I think that we might incorporate some of those things into our ceremony. Who cares if they don’t come from our religion or culture? It’s our ceremony and if we like it, we can do whatever we want!
Post # 10
I always wanted to break the plates lol! I love that!!! but I definitely will do the yoruban tradition of the tasting of the elements.
Post # 11
We wondered how many disparate wedding traditions we could incorporate. We took tiny little pieces of so many different cultures and tried to integrate them in seamlessly without making it look too out of place… So we had some Jewish tradition, Italian, Irish, and some that we just made up on our own.
I’m still jealous of jumping the broom, though!
Post # 12
We were pretty desperate too. My FI’s family is Jewish (although he and his parents and sibs are not) so I’m REALLY hoping somebody leads the Horrah. Also, I studied abroad in Germany and Fiance has some german heritage, so we’re definitely doing a German Baumstamm Saugen (log sawing) just…well…because. We’re not that cultural, but we borrowed anyway!
Post # 13
I feel you- I am also jealous of Ketubah’s. I was in a Jewish sorority and when someone got married it was like the FIRST thing they did was look at all these beauties.
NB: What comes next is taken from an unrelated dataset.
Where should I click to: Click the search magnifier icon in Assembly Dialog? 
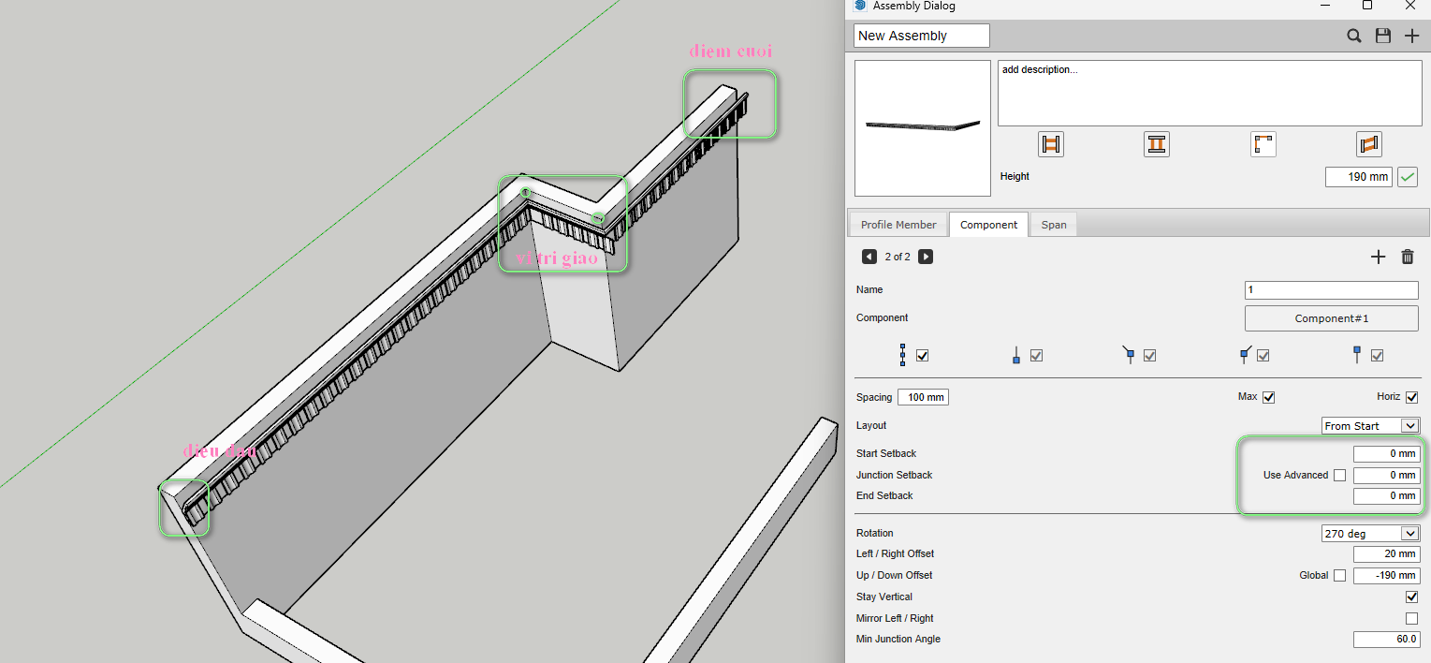pos(1354,36)
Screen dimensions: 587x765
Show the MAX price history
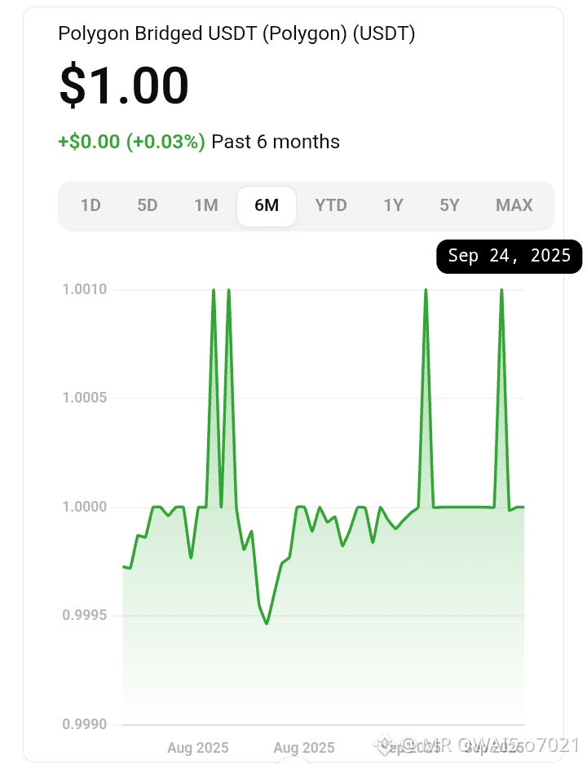pyautogui.click(x=514, y=205)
So in lieu of a Ketubah since I’m not Jewish, we’ll be doing a very pretty “Marriage Contract” in the style of a Ketubah. Since it wouldn’t really be kosher for two gentiles to have a Ketubah.
Post # 14
Okay I’m loving the signing of the marriage contract by all of the guests!! How are y’all going to incorporate it? Perhaps have it at the sign in table with someone (a hostess or whomever) telling them what it will be used for?
Post # 15
I love the Ketubah (and many of the Jewish customs) as well and I am also Lutheran (however, I am beginnings of converting). Many of the Ketubah’s offered online offer various wording and styles that would work in a ceremony. We are using one in our ceremony because we can’t have candles/water/sand in our ceremony site. We decided that we’ll explain it in our programs for our family (in lieu of a unity candle) and we love the fact that we’ll have a beautiful work of art to hang in our home and remember our wedding by.
Post # 16
Ah, yes. I love Indian wedding traditions. The days of parties and the henna and the colors, everything. So beautiful!